The expected output is each line below containing "target", copied in full.

- **Supplied data**
+ + +

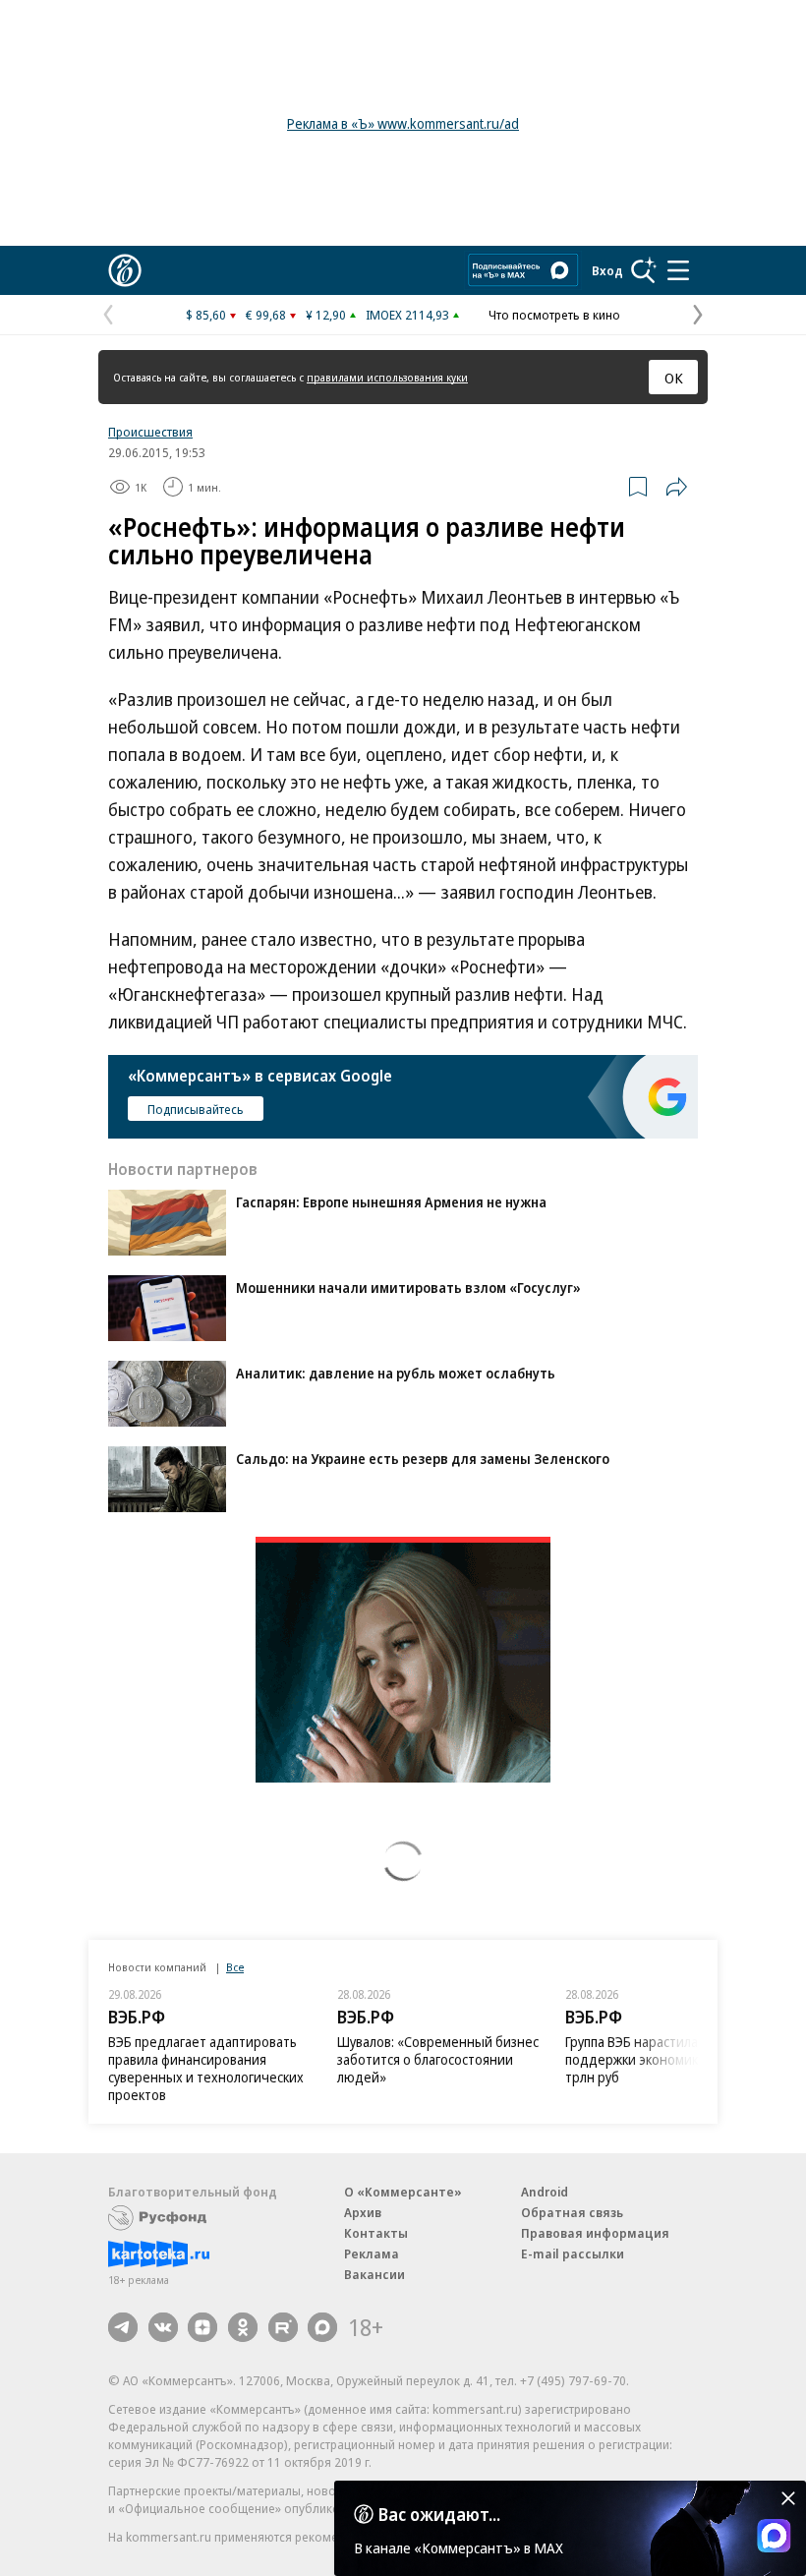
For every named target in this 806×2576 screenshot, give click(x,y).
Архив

+ + +

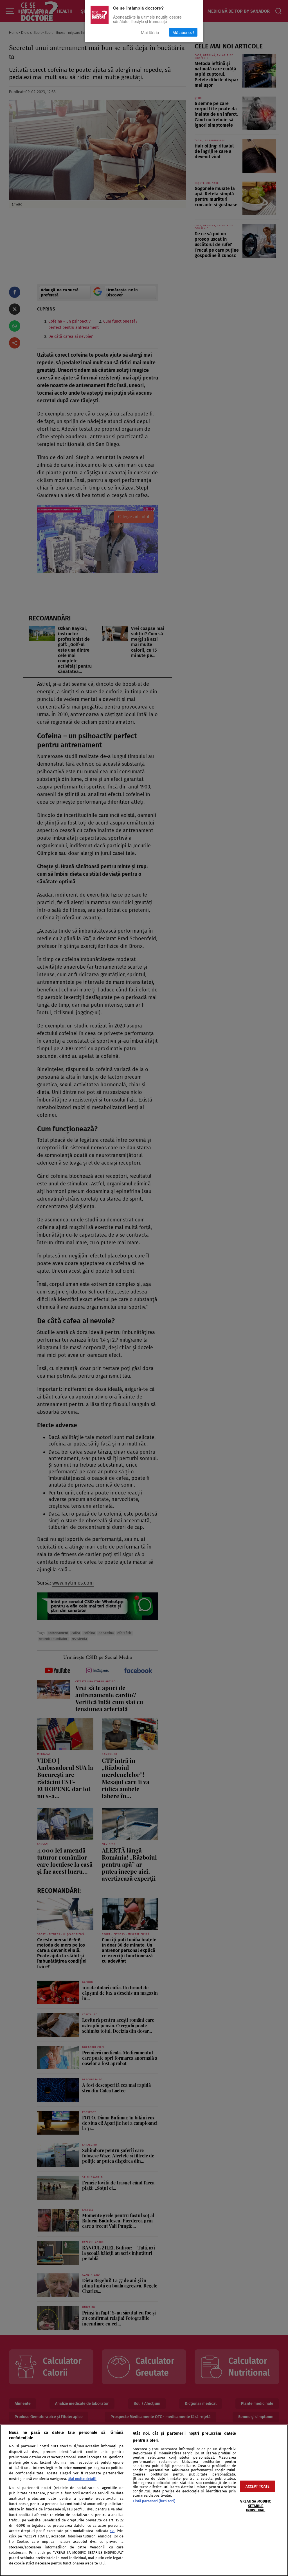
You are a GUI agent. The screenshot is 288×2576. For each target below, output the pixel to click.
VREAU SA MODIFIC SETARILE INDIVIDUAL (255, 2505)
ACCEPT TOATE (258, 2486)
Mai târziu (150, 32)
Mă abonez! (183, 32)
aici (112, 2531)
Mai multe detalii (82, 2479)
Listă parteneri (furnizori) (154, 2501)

+ + +

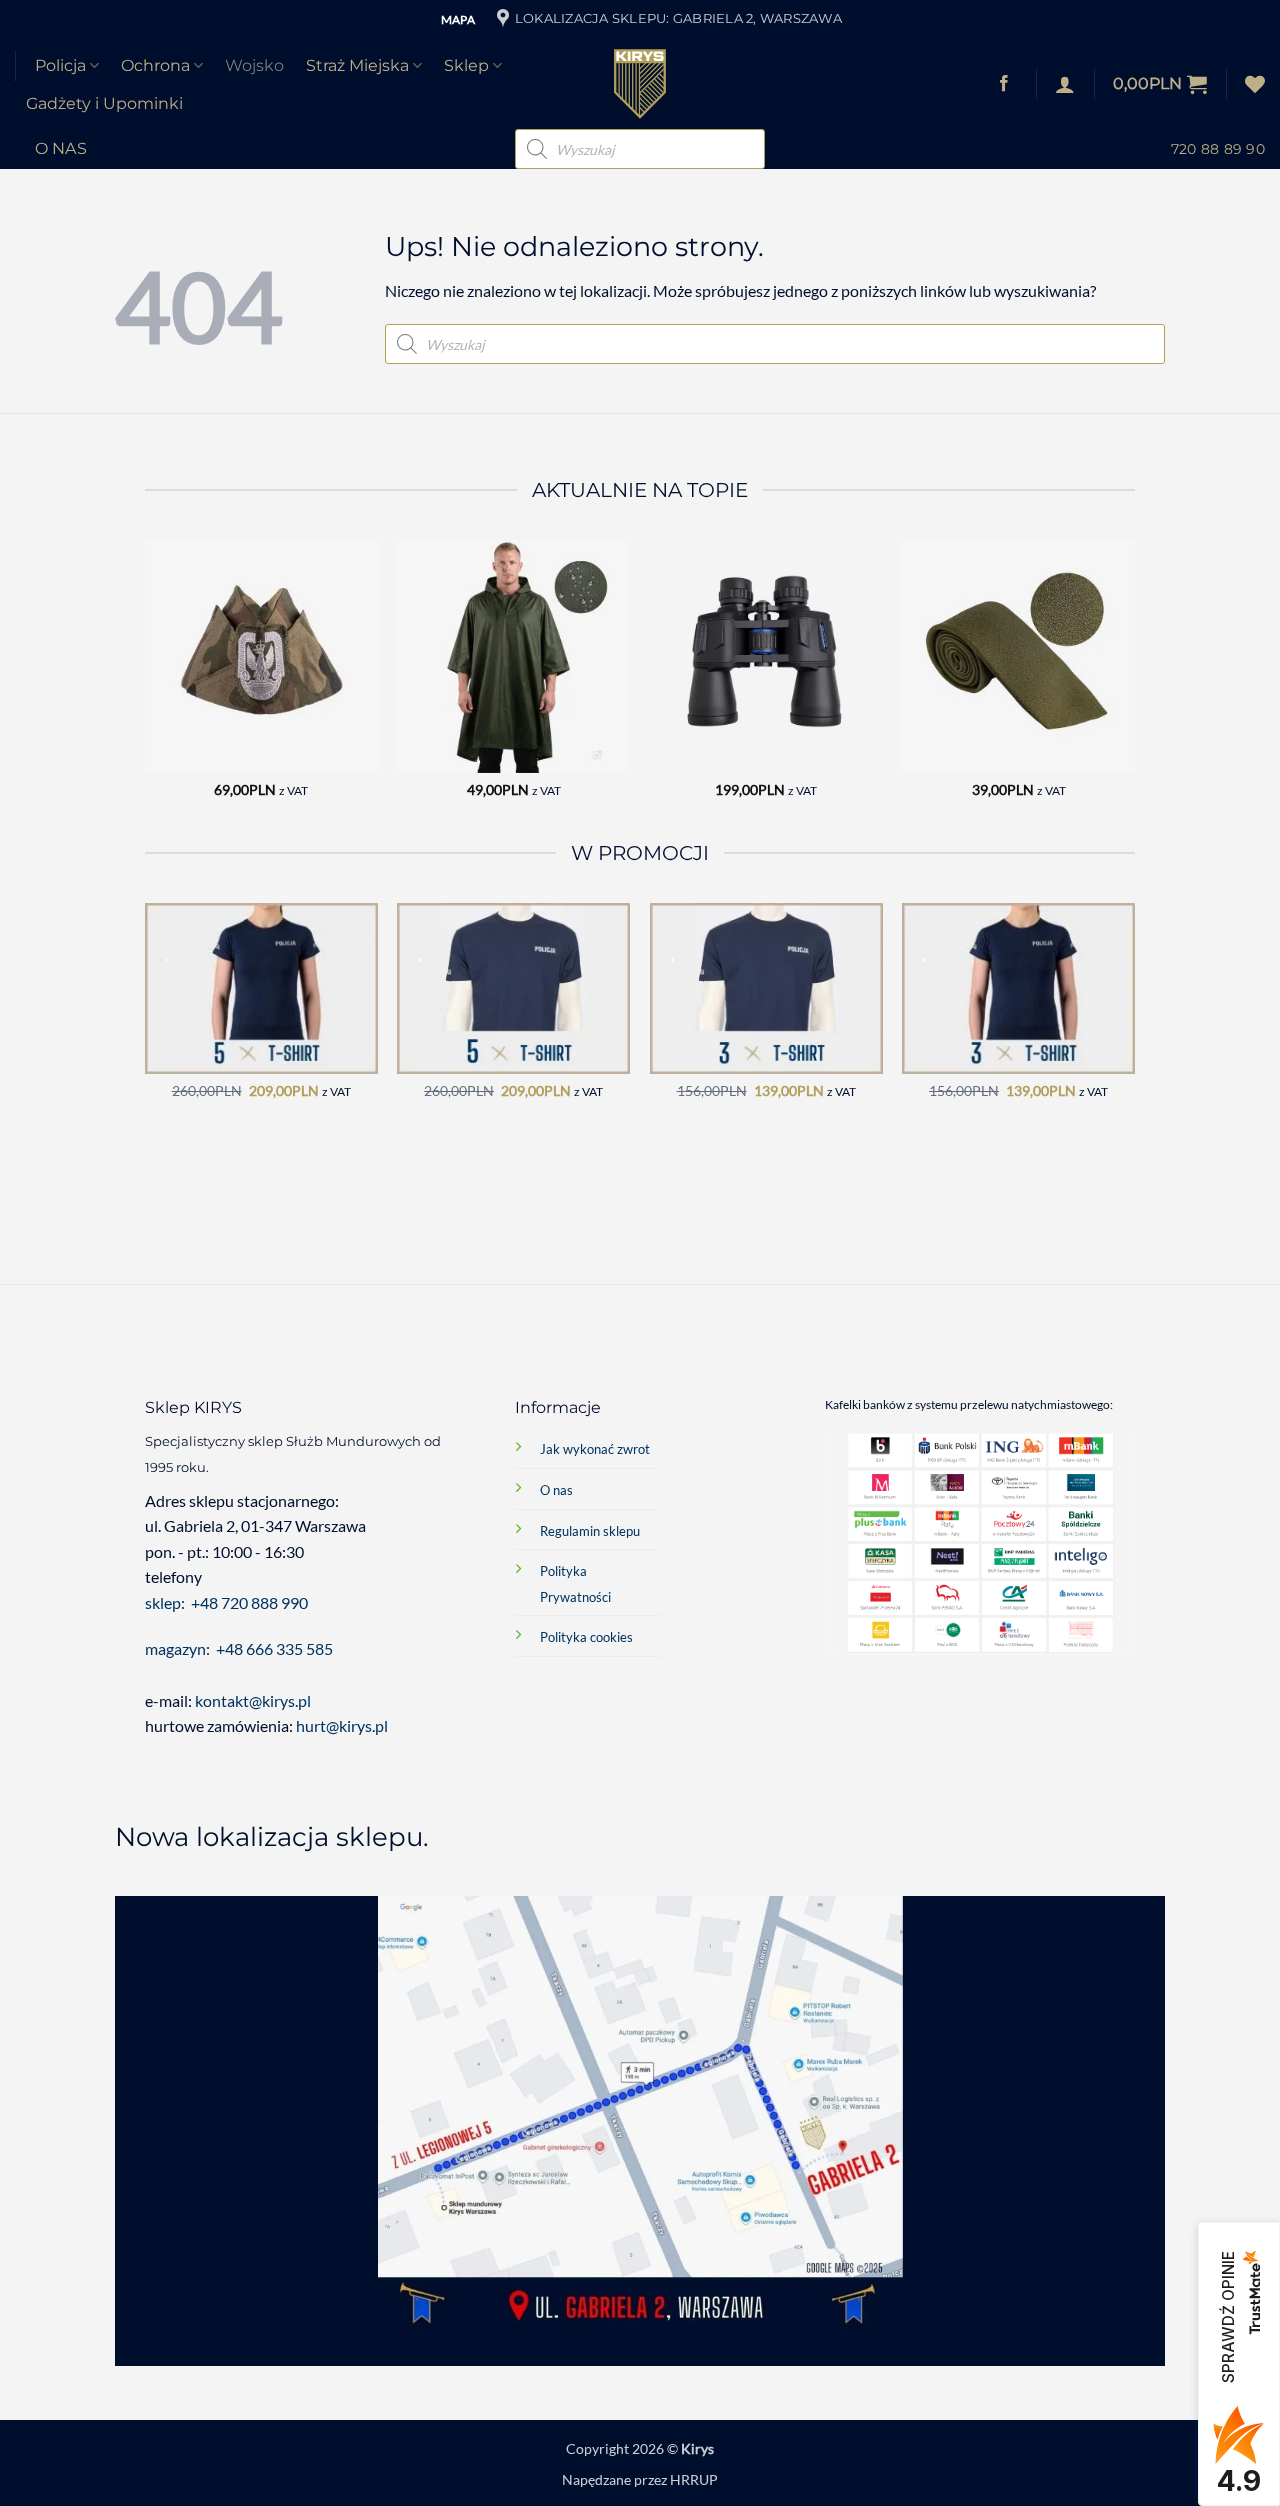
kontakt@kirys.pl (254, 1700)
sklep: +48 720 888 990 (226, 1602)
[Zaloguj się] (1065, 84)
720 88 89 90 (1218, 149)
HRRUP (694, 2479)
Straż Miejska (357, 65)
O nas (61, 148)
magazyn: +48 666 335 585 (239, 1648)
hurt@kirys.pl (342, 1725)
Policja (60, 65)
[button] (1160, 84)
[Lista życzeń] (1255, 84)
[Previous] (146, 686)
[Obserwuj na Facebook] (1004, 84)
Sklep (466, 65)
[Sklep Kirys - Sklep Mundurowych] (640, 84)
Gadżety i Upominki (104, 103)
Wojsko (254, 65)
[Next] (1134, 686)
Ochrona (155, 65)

+ + +

- **Task response**
For every named target in this 806×2576 screenshot, give click(x,y).
You are a GUI agent. The screenshot is 288×2576. For each target below, output the pixel to click.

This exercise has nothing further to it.